## TASK OBJECTIVE:
Edit the records from the line containing "Identify the location of blue-book-icon." through the line containing "(558, 222).", both included, so that "screenshot" becomes "image" and everything else stays the same. Return only those lines and leave the pictures out.

## DATASET EXCERPTS:
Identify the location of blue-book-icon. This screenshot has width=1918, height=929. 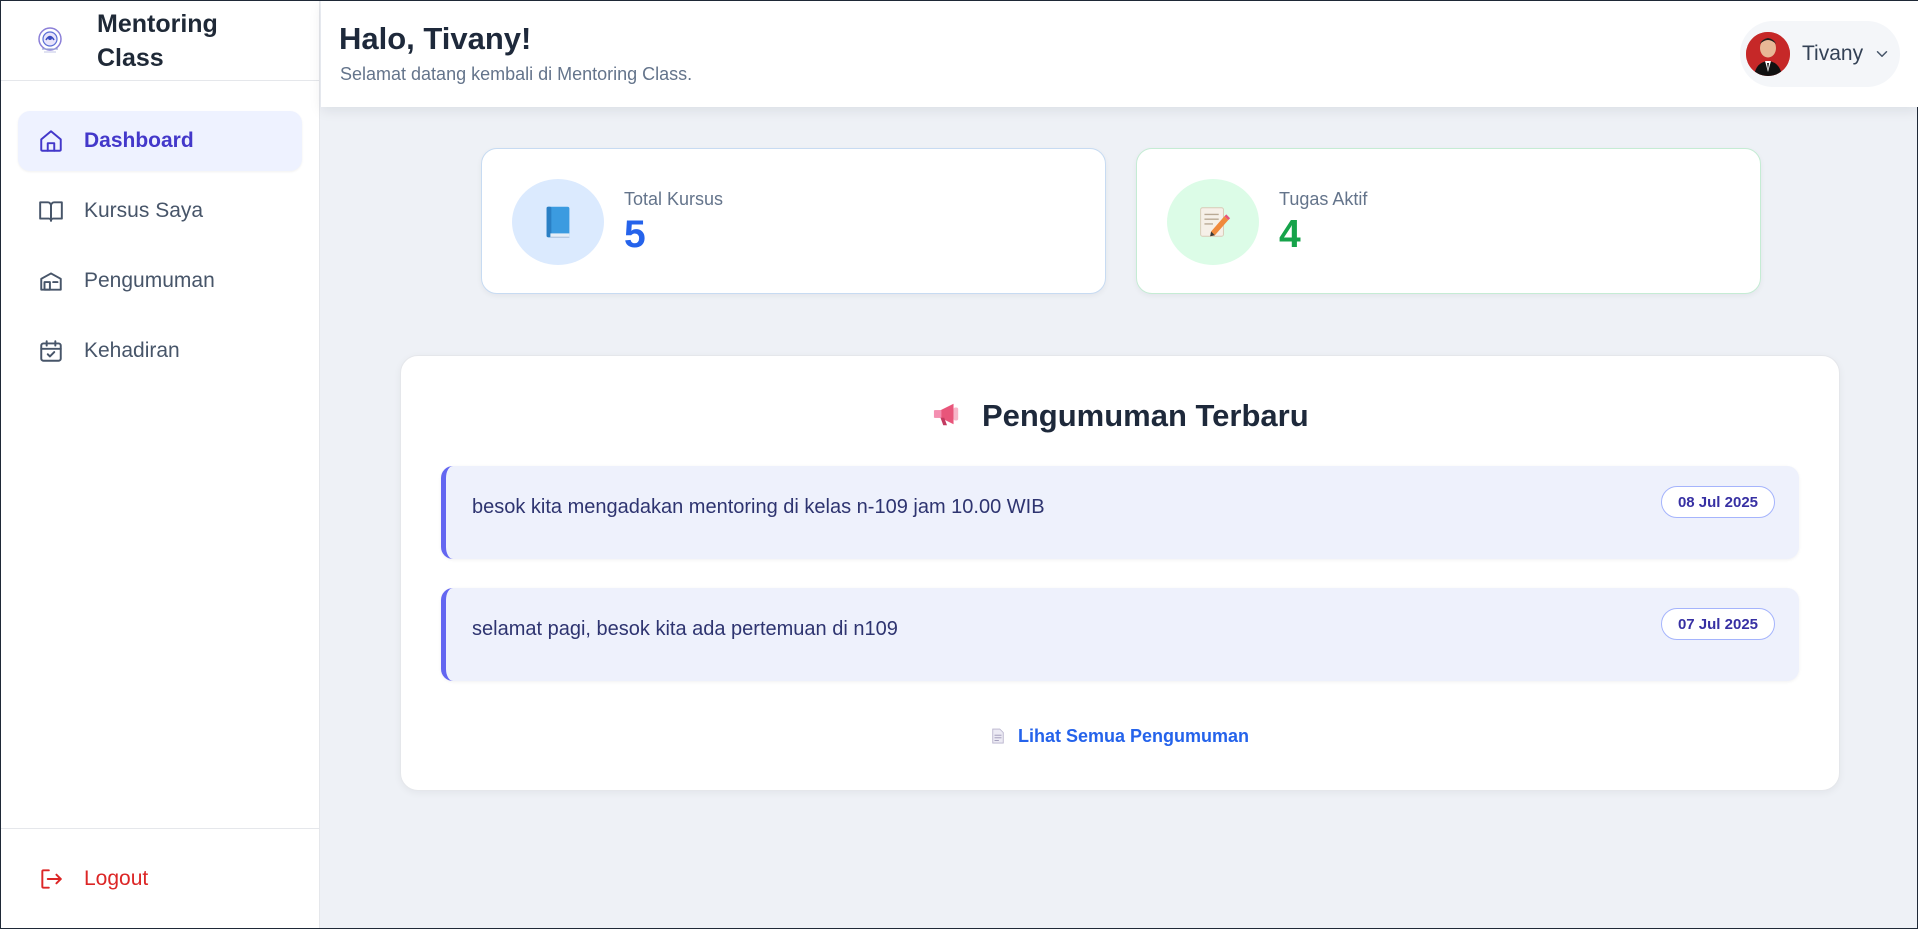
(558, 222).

* * *

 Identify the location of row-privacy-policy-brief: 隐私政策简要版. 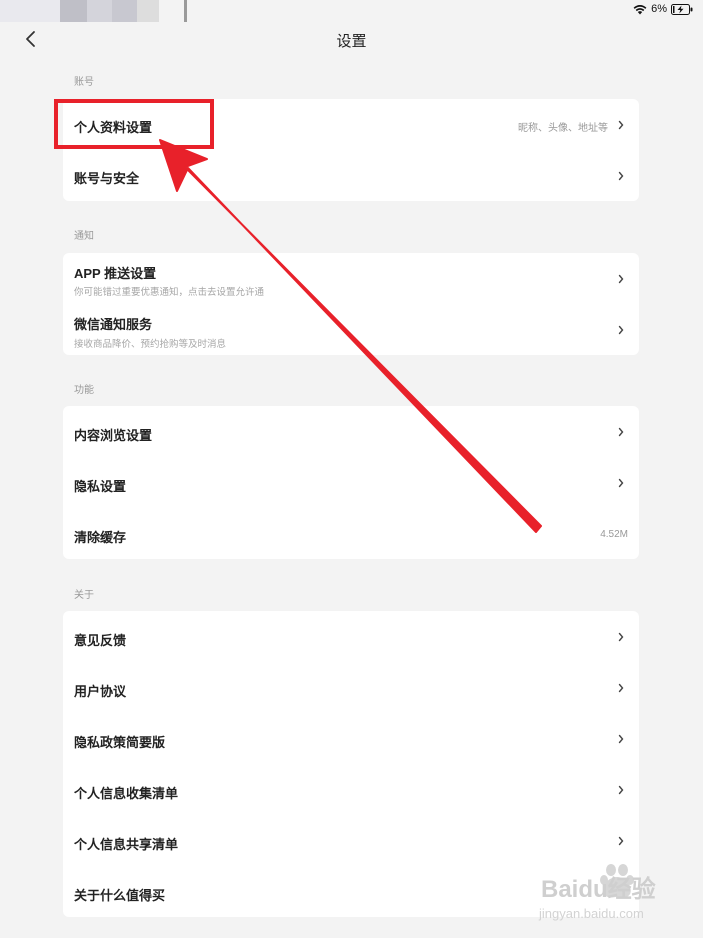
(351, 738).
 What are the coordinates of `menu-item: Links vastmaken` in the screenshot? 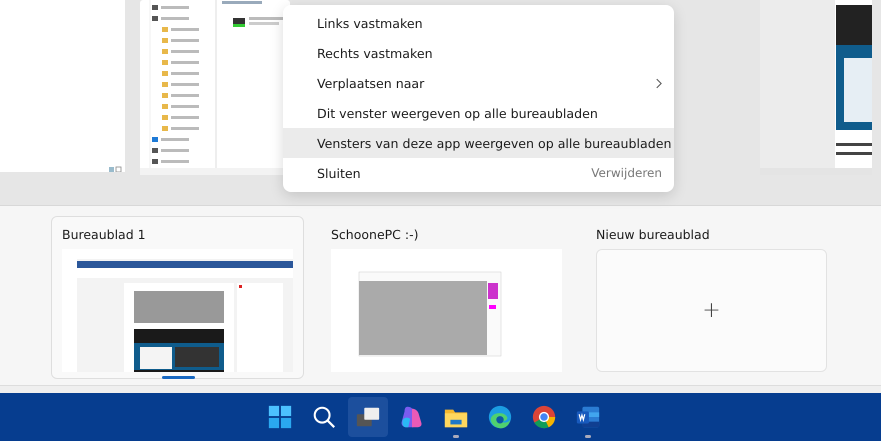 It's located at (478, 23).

## REPLY:
Identify the location of blue-book-icon. This image has width=1918, height=929. 
(558, 222).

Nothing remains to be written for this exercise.